Gerçek filozofların şöyle düşünmeleri ve aralarında şu sözleri
söylemeleri gerek: Evet, belki ölüm bizi amaca dosdoğru götüren yoldur,
çünkü araştırmalarımızda ten akılla beraber oldukça, ruhumuz böyle kötü
bir şeye bulaşmış bulundukça isteğimizin amacı olan şeyi, yani hakikati
hiçbir zaman elde edemeyeceğiz. Gerçekten tenimiz kendisini beslemeye
mecbur olduğumuz için, binlerce güçlüklere sebep olur. Bundan başka
ansızın çıkıp gelen hastalıklar hakikatin peşinde koşmamıza engeldir.

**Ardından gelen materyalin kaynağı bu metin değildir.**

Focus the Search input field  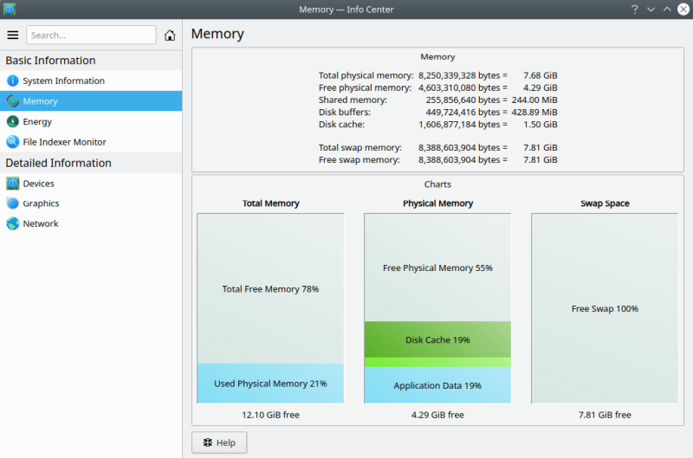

Bu
kadarla da kalmıyor: Ten bizi her neviden istekler, tutkular, korkular,
kuruntularla, bin türlü saçmalıklarla doldurur, öyle ki haklı olarak
denildiği gibi, bir an olsun onunla gerçekten düşünmek mümkün olmaz.
Kavgalar, geçimsizlikler, çabalamalar yalnız tenden ve onun
isteklerinden değil de nereden geliyor? Bütün bunlar, mal ve para
hırsından çıkıyor. Bizi mal ve para biriktirmeye zorlayan sebep ise
ihtiyaçlarının kölesi bulunduğumuz tendir. İşte bunun için felsefeye
ayıracak boş zamanımız kalmıyor. Fakat işin asıl kötüsü, ten bize biraz
zaman bıraksa da bir şeyi incelemeye koyulsak, çalışmamıza durmadan
karışır, bizi yanıltır ve hakikati görmemize engel olacak şekilde bizi
felce uğratır. Bundan ötürü, bir şeyi gerçek olarak bilmek istiyorsak,
tenden ayrılmamız, yalnız ruhla, neleri kendiliklerinde temaşa etmemiz
gerekir, bunu artık biz, iyice anladık: işte ancak o zamandır ki,
kendisine o kadar aşık olduğumuzu söylediğimiz bilgeliğe belki kavuşmuş
oluruz, fakat daha hayatta iken değil, uslamlamanın gösterdiği gibi,
öldükten sonra. Gerçekten tenle beraber bulundukça hiçbir şeyi arılığı
içinde öğrenmek mümkün değilse, iki şeyden biri: Ya gerçek bilgi hiç
mümkün değildir, yahut onu yalnız ölümden sonra elde edeceğiz, çünkü
tenden ayrılan ruh ancak o zaman kendi kendisiyle kalır; daha önce buna
imkan yoktur. Bundan başka biz yaşadıkça öyle sanıyorum ki, ancak tenden
uzaklaştığımız, mutlak zorunluluk halleri bir yana bırakılırsa onunla
hiçbir ilgimiz olmadığı, dokunması ile bizi kirletmesine müsaade
etmediğimiz ve tanrının kendisi bizi gelip kurtarıncaya kadar kendimizi
arıtmaya çalıştığımız nispetle hakikate yaklaşmış oluruz. Sonra tenin
çılgınlıklarından kurtularak böyle arınmış bir hale gelince, muhtemel ki
bizim gibi arınmış varlıklarla yaşayacağız ve o doğrudan başka bir şey
olmayan saf özü kendimizde tanıyacağız. Gerçekten saf olmayan biri için
saf olan bir şeyi kavramak imkansızdır.